Man Alpha Technology - Capturing System Core Dumps

We recently published an article on process core dumping inside Docker containers. This article is a follow up on the related topic of capturing system core dumps (aka vmcores or crashdumps).

System core dumping

The goal of capturing the system core dumps is the same as for process core dumps - they allow us to debug issues with our systems, but in contrast to process core files, system core files are generated by the Linux kernel in response to the kernel itself crashing. They are invaluable in debugging kernel crashes, as they let you investigate what the system looked like at the time of crashing.

Traditionally, system core dumps are written to local disk in a special partition, or to a remote NFS share. The potential maximum size of a system core is the the amount of RAM and swap space in a server, so these files can get pretty big. As with process core dumps, we don’t want to maintain a large local partition for system core dumps, and we also don’t have NFS in our production environment, so what can we do to enable us to capture system cores?

Like for the process core files, we use FTP as a transport mechanism. FTP is very fast and it is easy to script, however the native RedHat/Centos crash utilities do not support FTP, so we’ve engineered a solution that does.

The use of FTP as a transport might sound somewhat controversial, but it has several good qualities:

It is a very fast protocol, approaching theoretical speed limits (as opposed to e.g SSH, which is significantly slower (important when system core files get large))
It does not need any special keys / secrets to work for us. We have an anonymous write only FTP server that we use to receive core dumps (inside our own network, of course).
Unlike NFS, we do not need a lot of ports opened up in firewalls, and there is no dependency on RPC.

You can find all files related to this article at our GitHub repo.

What happens when we crash?

To understand our approach to capturing system core dumps, it is first necessary to understand how system core generation works in RedHat/Centos.

When Linux first boots, the boot loader will usually instruct the Linux kernel to reserve 128Mb of RAM for crashkernel space. This is an area of memory that the kernel will not touch during its normal course of operation. E.g on RedHat/Centos 7.x, grub usually passes in the crashkernel=auto parameter to the kernel (see /etc/boot/grub2.cfg).
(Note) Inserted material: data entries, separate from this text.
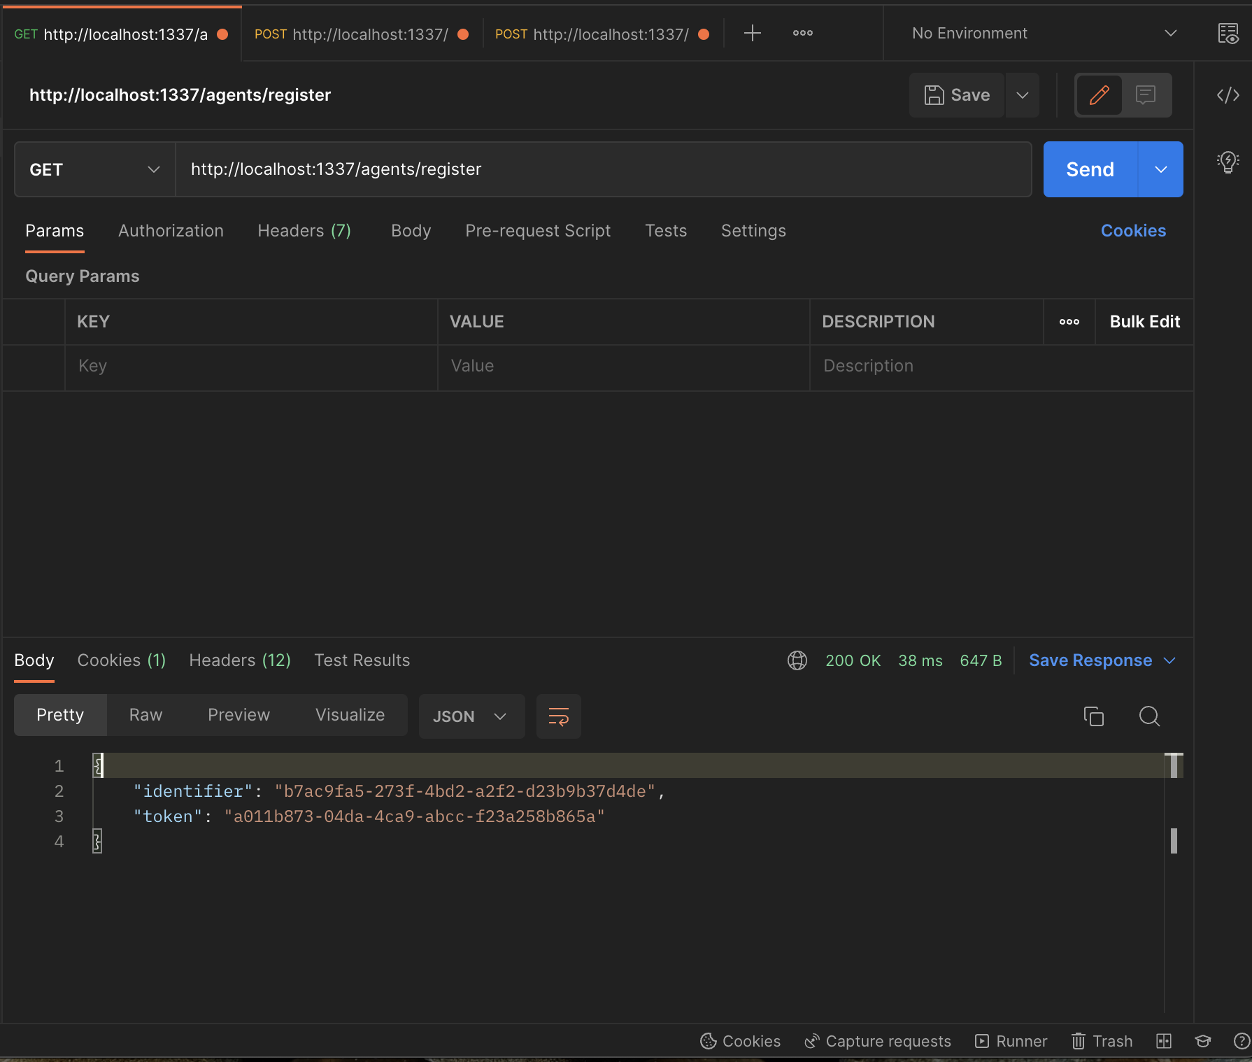The width and height of the screenshot is (1252, 1062).
Task: Switch to comment mode icon
Action: 1145,95
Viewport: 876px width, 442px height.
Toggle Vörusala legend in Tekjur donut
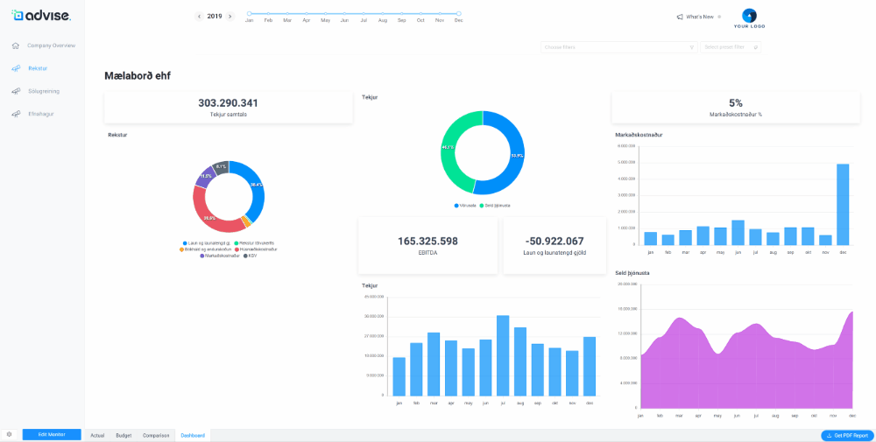pyautogui.click(x=466, y=206)
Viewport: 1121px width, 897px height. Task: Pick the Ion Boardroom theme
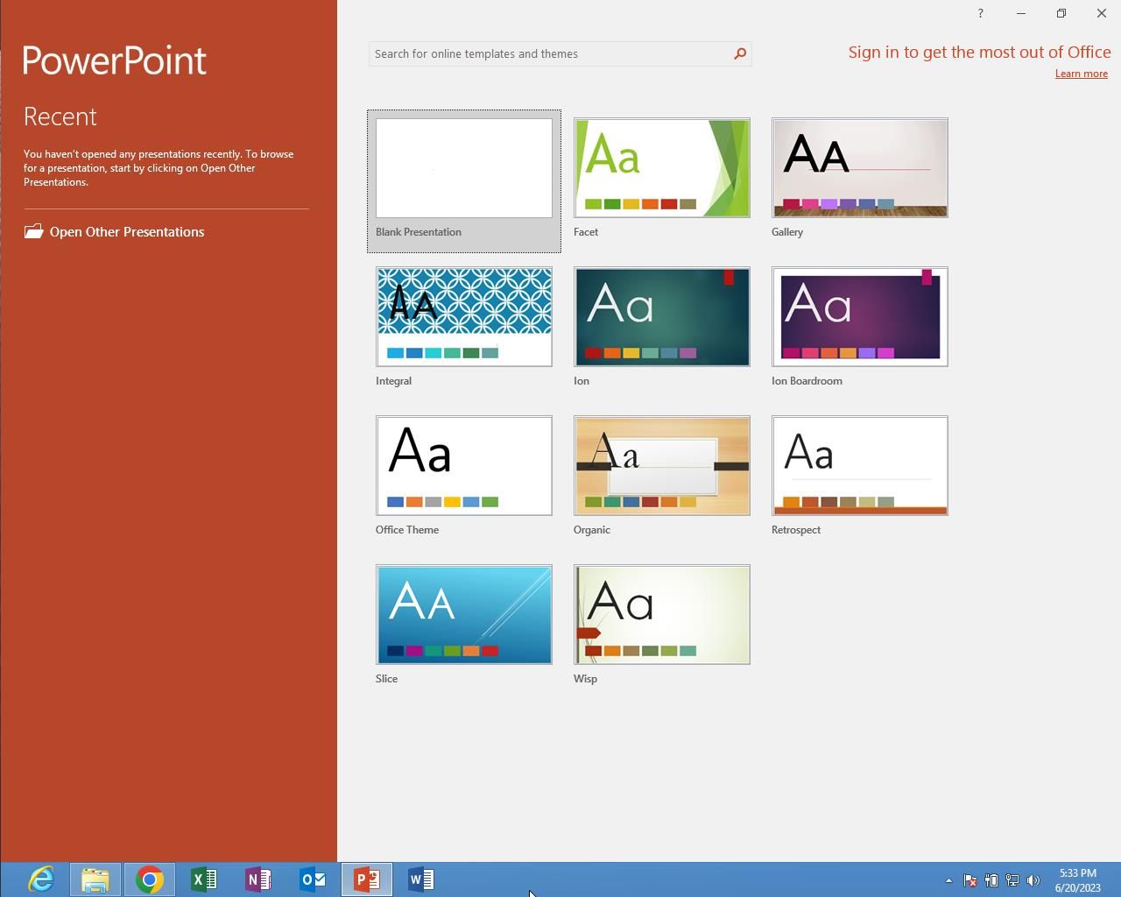coord(860,317)
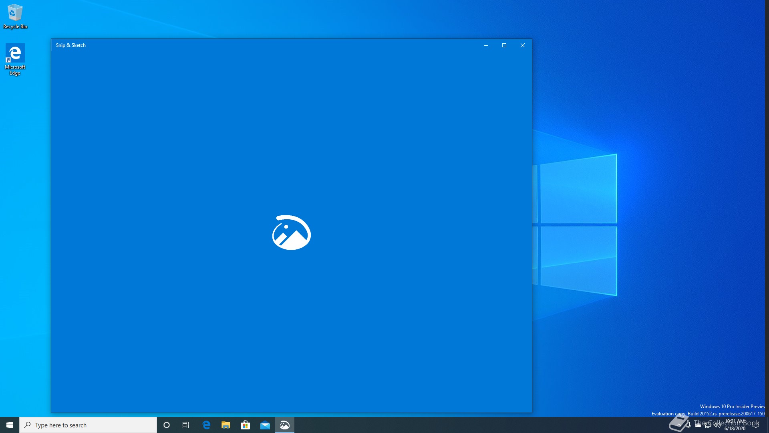This screenshot has width=769, height=433.
Task: Click the Snip & Sketch taskbar icon
Action: 284,425
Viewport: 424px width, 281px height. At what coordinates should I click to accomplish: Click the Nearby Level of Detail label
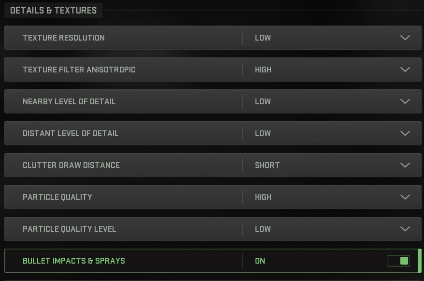pos(69,102)
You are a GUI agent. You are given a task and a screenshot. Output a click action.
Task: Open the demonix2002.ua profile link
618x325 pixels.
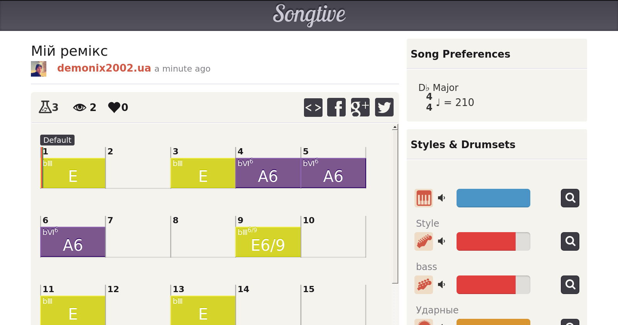click(104, 68)
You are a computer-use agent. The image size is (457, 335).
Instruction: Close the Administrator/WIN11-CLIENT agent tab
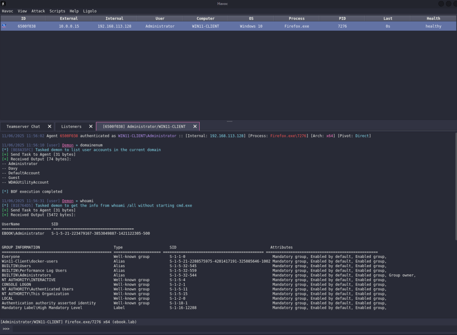click(x=195, y=127)
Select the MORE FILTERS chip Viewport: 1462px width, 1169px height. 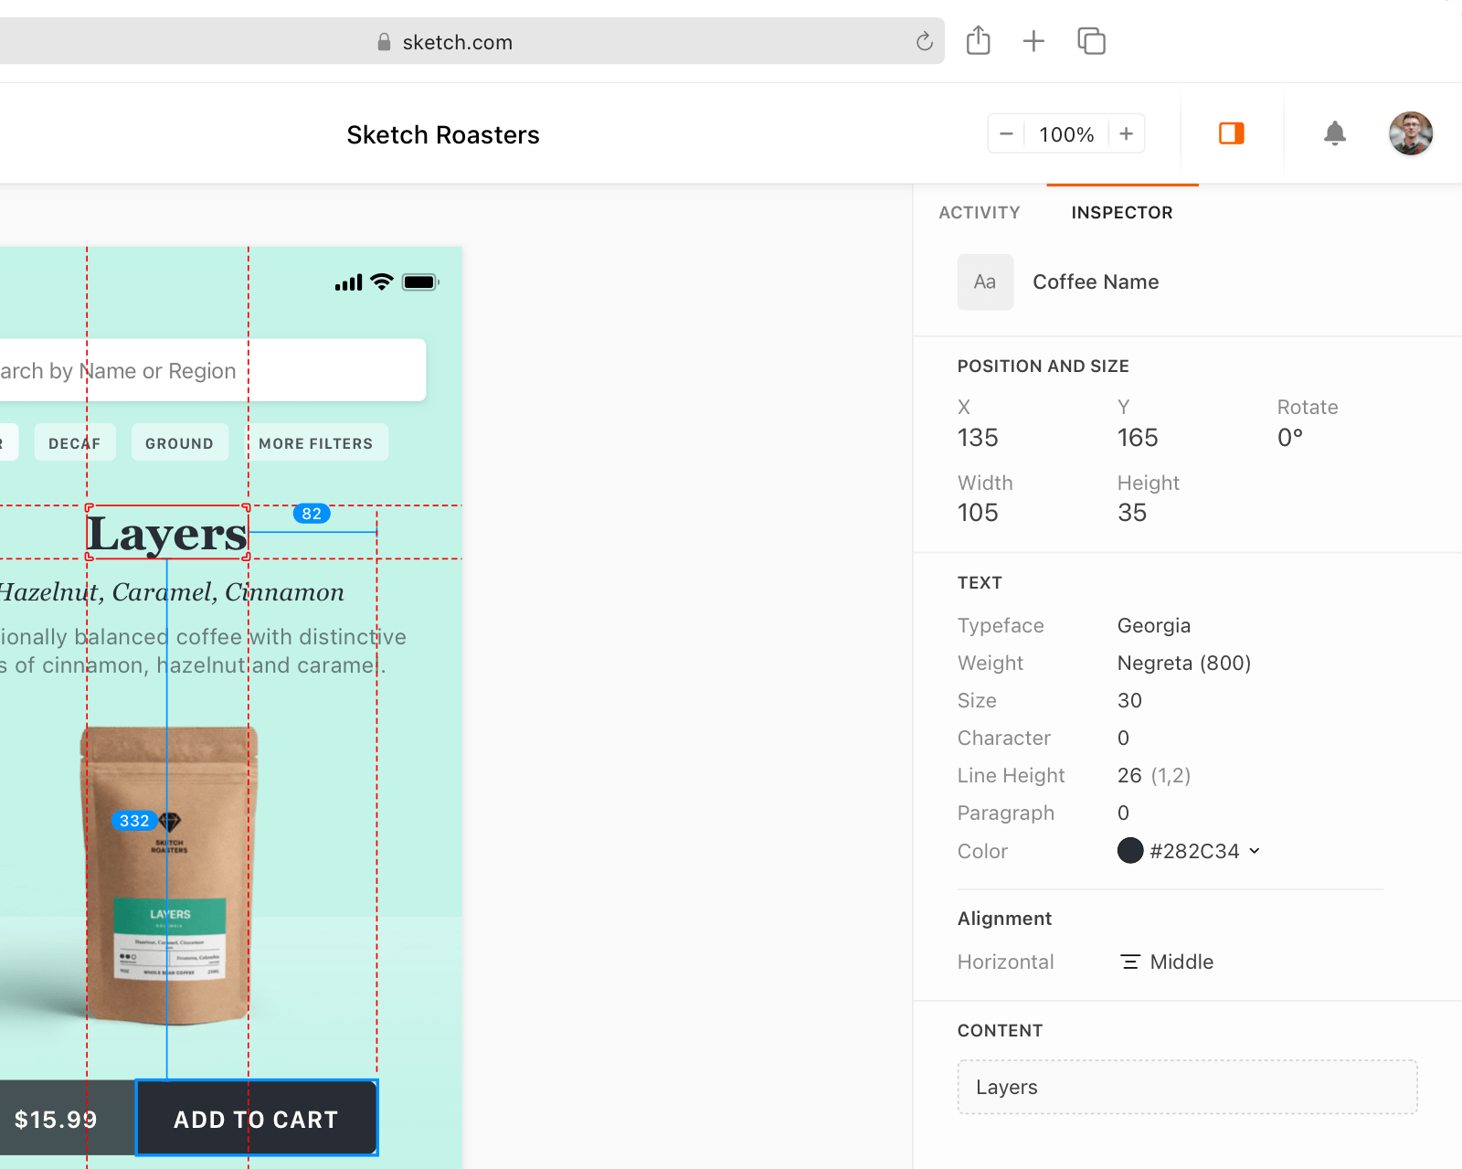click(315, 443)
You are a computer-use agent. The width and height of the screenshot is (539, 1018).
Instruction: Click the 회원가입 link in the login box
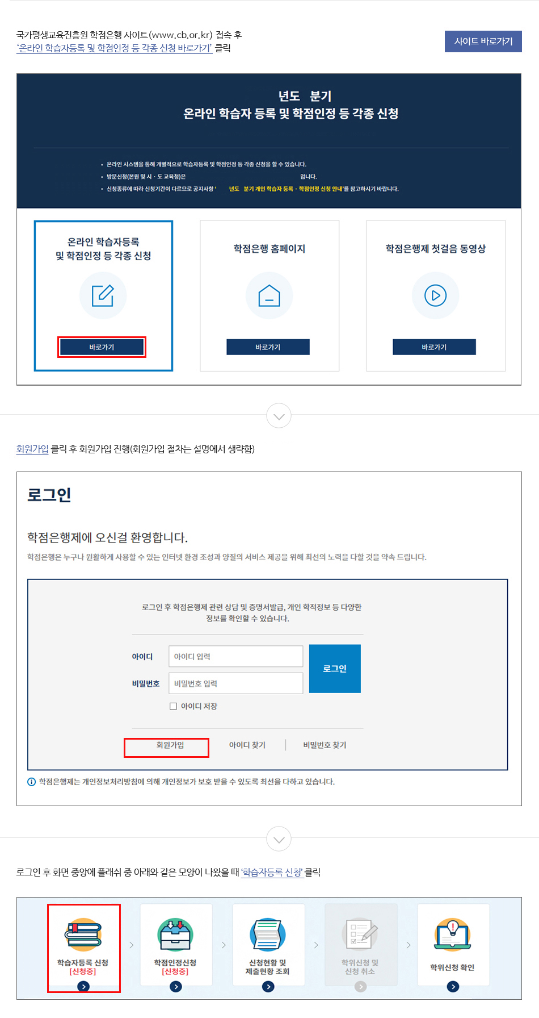point(170,745)
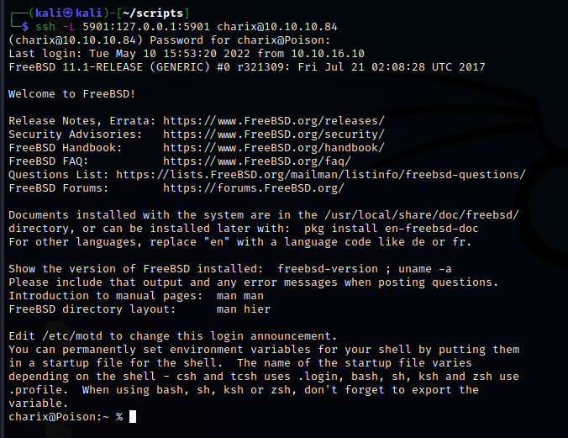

Systemd starts the kdump.service on boot. The kdump.service calls /usr/bin/kdumpctl, which loads a ‘dump-capture’ kernel into the reserved memory space. It does this by calling the /usr/sbin/kexec command line tool (see the kexec(8) man page).

kexec in turn calls the kexec_load() system call with the KEXEC_ON_CRASH flag. In addition to loading the dump-capture kernel and dump-capture initrd into the reserved memory area, it also causes the the kernel to automatically start the dump-capture kernel if the system crashes (see the kexec_load(2) man page).

When the kernel panics (i.e. something calls the panic() function) it will print a stack trace and then call the crash_kexec() function, which boots the dump-capture kernel we loaded previously.

The dump-capture kernel will then start the /usr/sbin/kdump process, which actually creates the system core.

The dump-capture disk image contents

Like the real kernel, the dump-capture kernel has an associated image file with its initial file system. We can add files to this image, and they will then be available to us during dump capture.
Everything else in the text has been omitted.